■ PROVIDED INFORMATION ■

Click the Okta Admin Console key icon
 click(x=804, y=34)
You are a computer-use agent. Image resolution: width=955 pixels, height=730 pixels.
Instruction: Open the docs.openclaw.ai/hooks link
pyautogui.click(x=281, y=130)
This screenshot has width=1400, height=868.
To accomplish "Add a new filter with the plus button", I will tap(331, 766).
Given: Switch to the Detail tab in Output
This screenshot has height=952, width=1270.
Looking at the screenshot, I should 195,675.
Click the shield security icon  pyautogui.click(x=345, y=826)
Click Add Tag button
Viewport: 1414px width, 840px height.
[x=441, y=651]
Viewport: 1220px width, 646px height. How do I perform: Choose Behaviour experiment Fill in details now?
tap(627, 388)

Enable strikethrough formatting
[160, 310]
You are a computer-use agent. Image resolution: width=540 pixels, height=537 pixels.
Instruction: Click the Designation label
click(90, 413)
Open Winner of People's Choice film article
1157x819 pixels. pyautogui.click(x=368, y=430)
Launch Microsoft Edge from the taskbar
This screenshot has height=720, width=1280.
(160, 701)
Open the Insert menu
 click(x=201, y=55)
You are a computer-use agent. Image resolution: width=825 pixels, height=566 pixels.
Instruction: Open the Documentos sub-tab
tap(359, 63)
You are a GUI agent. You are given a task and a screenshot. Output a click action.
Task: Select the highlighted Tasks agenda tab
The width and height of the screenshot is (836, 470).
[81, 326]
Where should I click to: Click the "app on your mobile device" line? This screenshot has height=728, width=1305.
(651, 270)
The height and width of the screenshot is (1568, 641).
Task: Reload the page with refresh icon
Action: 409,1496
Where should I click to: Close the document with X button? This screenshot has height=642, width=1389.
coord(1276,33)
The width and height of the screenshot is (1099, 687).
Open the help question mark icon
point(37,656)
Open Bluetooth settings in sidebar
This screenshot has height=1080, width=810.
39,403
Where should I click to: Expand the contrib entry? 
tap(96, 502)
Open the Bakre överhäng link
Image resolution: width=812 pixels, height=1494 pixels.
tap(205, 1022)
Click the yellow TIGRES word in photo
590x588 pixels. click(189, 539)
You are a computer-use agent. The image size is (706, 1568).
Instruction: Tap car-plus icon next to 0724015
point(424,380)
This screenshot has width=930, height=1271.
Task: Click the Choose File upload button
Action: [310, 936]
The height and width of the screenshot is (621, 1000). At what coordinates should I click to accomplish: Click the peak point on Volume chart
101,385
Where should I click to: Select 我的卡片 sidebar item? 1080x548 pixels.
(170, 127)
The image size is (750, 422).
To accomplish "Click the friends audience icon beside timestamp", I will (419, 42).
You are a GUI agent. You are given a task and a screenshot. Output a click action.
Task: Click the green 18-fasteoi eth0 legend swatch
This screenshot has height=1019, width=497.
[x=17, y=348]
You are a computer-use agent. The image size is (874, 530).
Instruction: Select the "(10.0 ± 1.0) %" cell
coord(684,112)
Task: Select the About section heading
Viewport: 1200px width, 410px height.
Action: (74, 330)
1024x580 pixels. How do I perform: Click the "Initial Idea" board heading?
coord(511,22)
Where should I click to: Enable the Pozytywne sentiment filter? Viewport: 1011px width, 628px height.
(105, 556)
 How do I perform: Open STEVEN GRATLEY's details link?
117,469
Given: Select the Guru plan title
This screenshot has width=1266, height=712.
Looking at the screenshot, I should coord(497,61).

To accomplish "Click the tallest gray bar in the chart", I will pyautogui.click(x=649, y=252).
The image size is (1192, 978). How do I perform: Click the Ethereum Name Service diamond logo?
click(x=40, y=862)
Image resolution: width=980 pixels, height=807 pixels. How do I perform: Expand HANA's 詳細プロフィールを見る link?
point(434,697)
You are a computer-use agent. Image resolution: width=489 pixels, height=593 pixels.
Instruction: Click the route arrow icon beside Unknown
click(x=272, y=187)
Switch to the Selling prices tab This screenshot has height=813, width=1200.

■ WORK REQUIRED ■
Reproduce each line above that contains "will".

■ ANSWER SPACE ■
To accomplish "Add a new filter with the plus button", I will tap(331, 766).
To accomplish "Click the friends audience icon beside timestamp", I will (419, 42).
To accomplish "Click the tallest gray bar in the chart", I will pyautogui.click(x=649, y=252).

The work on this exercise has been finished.